3. Thirdly, I would then ask the agency if they have a person who is completely dedicated to working on PPC campaigns and if that person has experience in my vertical or at least category (B2B, B2C etc.). If the agency has someone that meets this criteria I would ask to have a discussion with that person who will be managing my account on a day to day basis. Some of the things that I would discuss with this PPC focused person to get an idea of their technical competency would be:

• What strategy will you pursue on my account in terms of long tail versus head Keywords?
• What is your bidding strategy? How do you start bidding and how does this bidding strategy evolve over time? How do you go about determining initial bids?
• What percentage of your accounts use negative keywords, day parting, AdWords extensions, Search Alliance in addition to AdWords, the Content Network? Which of these would you definitely use and which would you test in my account – Why or why not?
• Is the agency thinking about the PPC campaign holistically? Are they going to work with me on landing page optimization and/or create dynamic landing pages? Is the agency thinking about how the PPC campaign is going to work in tandem with my SEO efforts?

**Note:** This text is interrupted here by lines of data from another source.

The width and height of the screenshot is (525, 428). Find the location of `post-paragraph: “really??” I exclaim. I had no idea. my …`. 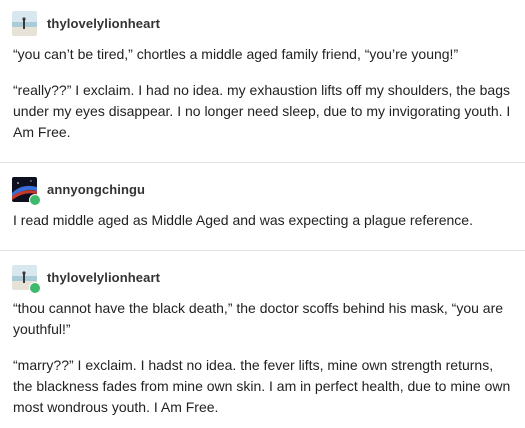

post-paragraph: “really??” I exclaim. I had no idea. my … is located at coordinates (262, 111).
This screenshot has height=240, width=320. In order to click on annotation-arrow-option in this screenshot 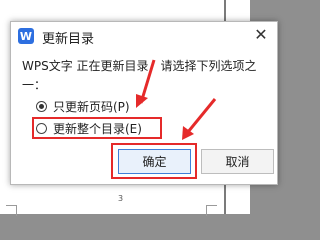, I will do `click(146, 84)`.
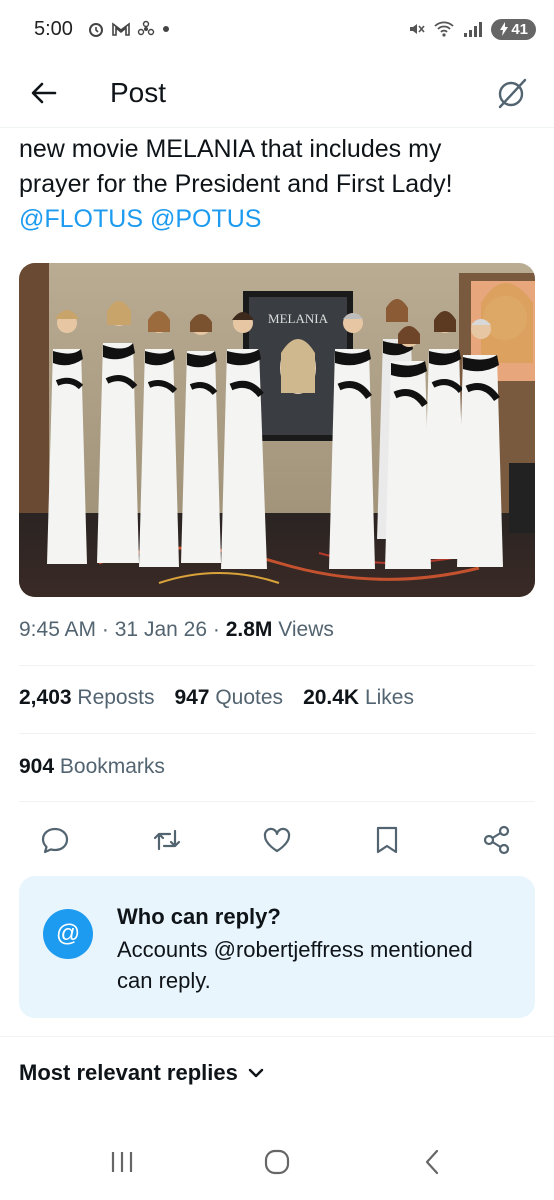 The image size is (554, 1200). I want to click on poster-title: MELANIA, so click(298, 318).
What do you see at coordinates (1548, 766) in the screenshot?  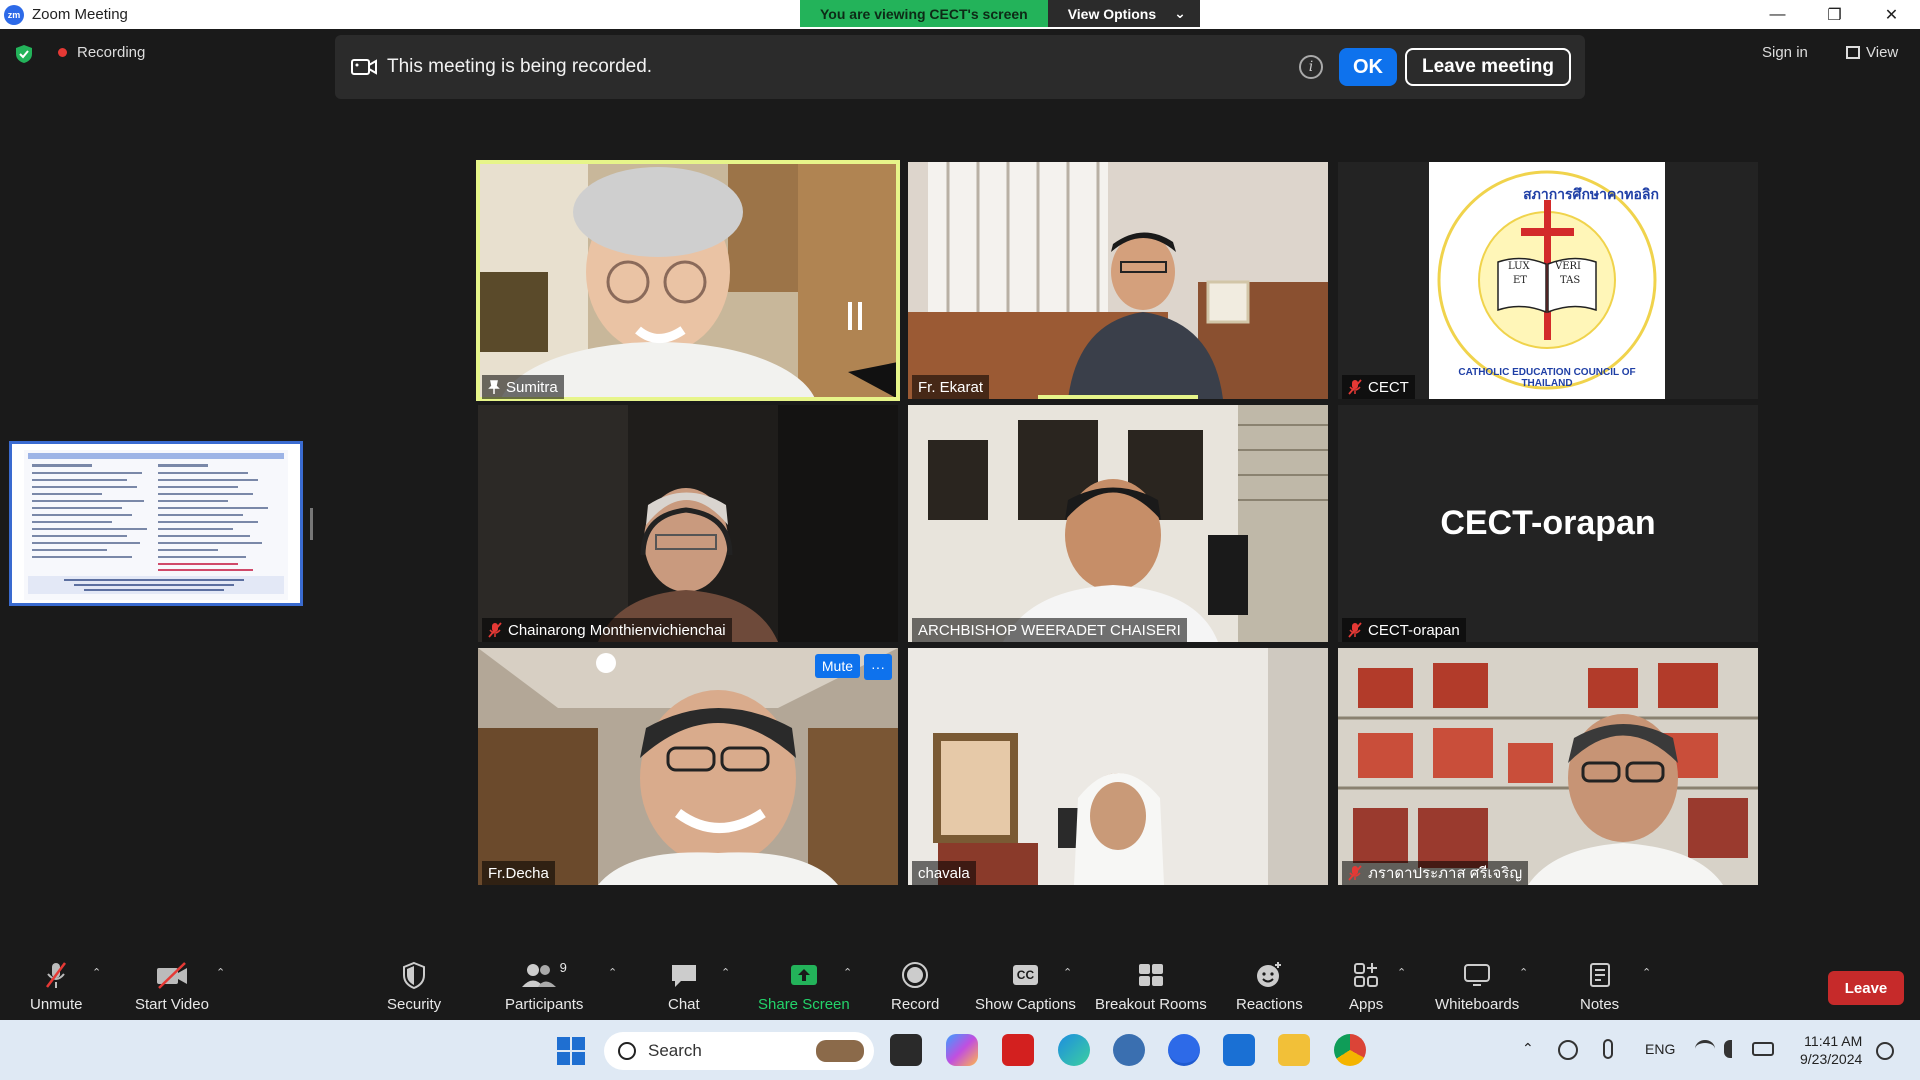 I see `video-tile-prapas: ภราดาประภาส ศรีเจริญ` at bounding box center [1548, 766].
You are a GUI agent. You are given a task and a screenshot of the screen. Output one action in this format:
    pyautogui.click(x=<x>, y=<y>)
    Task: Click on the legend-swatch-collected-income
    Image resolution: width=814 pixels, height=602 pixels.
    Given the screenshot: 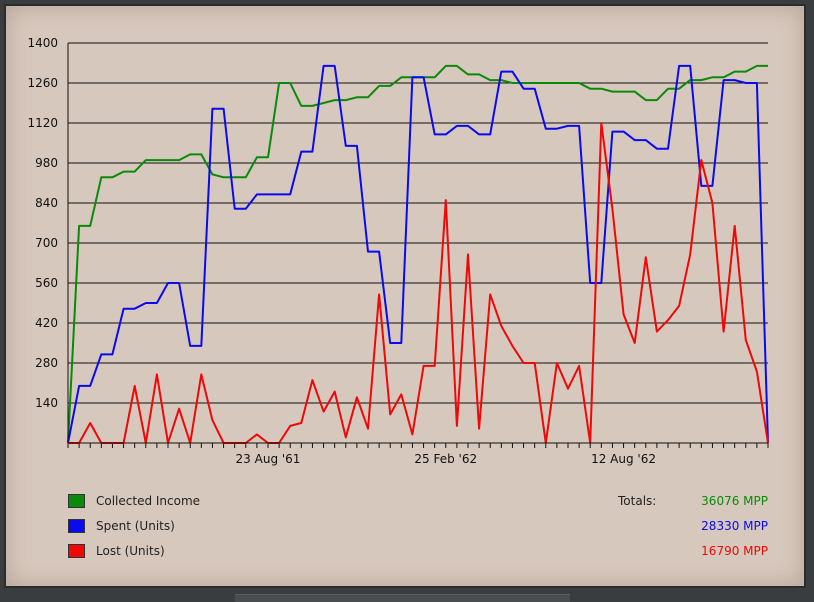 What is the action you would take?
    pyautogui.click(x=76, y=501)
    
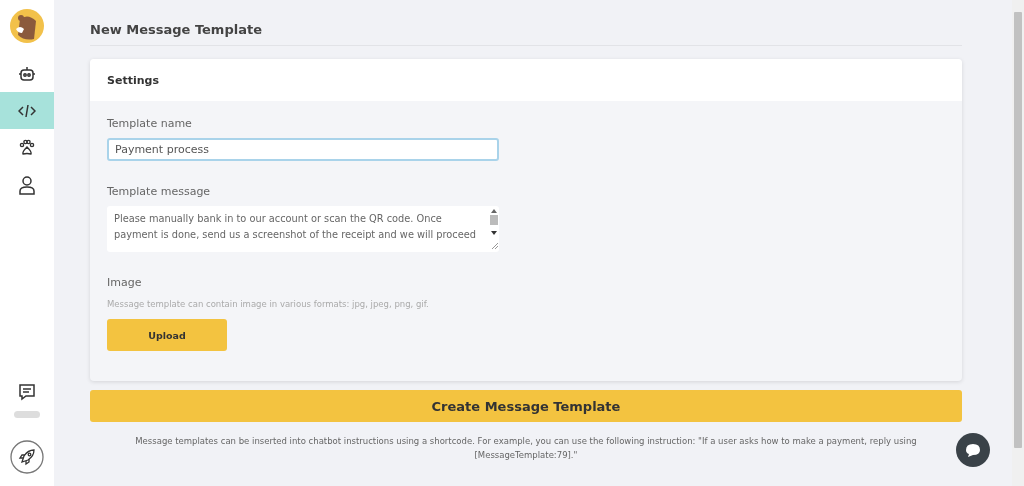 The image size is (1024, 486). Describe the element at coordinates (167, 335) in the screenshot. I see `upload-button: Upload` at that location.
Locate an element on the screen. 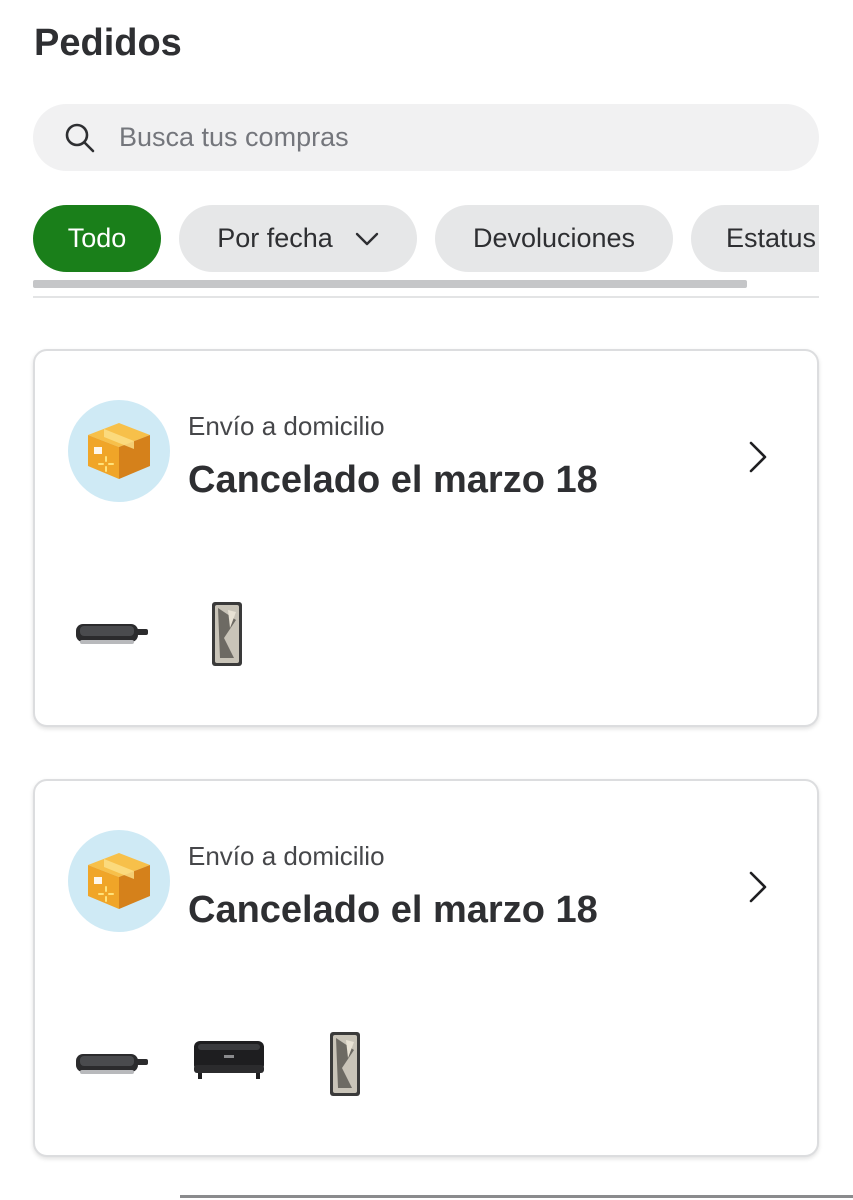 This screenshot has height=1200, width=853. filter-chips: Todo Por fecha Devoluciones Estatus is located at coordinates (426, 238).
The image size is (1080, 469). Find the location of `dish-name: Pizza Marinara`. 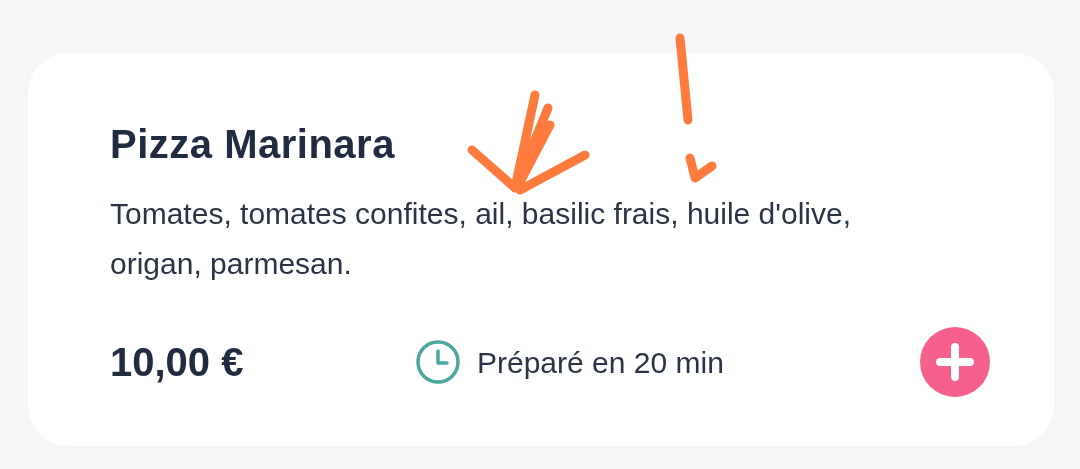

dish-name: Pizza Marinara is located at coordinates (253, 144).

3) What is the state of the “Search Alliance” (in regards to PPC) and how do you think it will evolve over the next couple years?

Bing evolved their product strategy with adCenter in 2011. They have now improved their traffic quality on the O&O sites and have decent volume. There is still a lot of friction, however, in advertisers taking their AdWords account data and moving it over to Bing. There are also a lot of features that Google has that are desired/needed by advertisers on the Search Alliance that are not currently there that are table stakes to being in the PPC business. The addition of quality score was a big step in the right direction and will incent the right behavior in the ecosystem and increase the quality and CTR of the ads. There are still features like modified broad match that Google has had for some time now that Bing has resisted embracing. Bing has a lot to do in the coming quarters maintaining a balance of playing catch up in features as well as simultaneously onboarding Yahoo traffic onto adCenter on a global basis.

Much of the Search alliance’s relevance to the advertiser is based on its overall PPC click market share. Many people use search market share to look at this which is a rough indicator but overestimates the share of the Search Alliance. Google is far in the lead in US search market share with 66% of searches conducted. Paid Click (number of ad clicks) share is even more favorable to Google than their 66% search market share number. Advertisers rely on this metric to determine if they spend the effort to advertise on another PPC marketplace in addition to Google AdWords. Bing has been gaining in market share which is great for them and for competition in the search marketplace in general. The Overall Search Alliance market share, however, continues to hover around 30%. Yahoo is losing market share in a pretty dramatic fashion and the momentum is on Google’s side with the browser market share gains of Chrome Browser and the decline of Internet Explorer browser market share. The slow down of PC purchases where Microsoft has a strength in search distribution deals and the dramatic rise in the purchase of mobile and tablet PCs which are dominated by the IOS and Android platforms, which both have Google Search by default, is a trend that foreshadows continued Google gains in search market share in the future.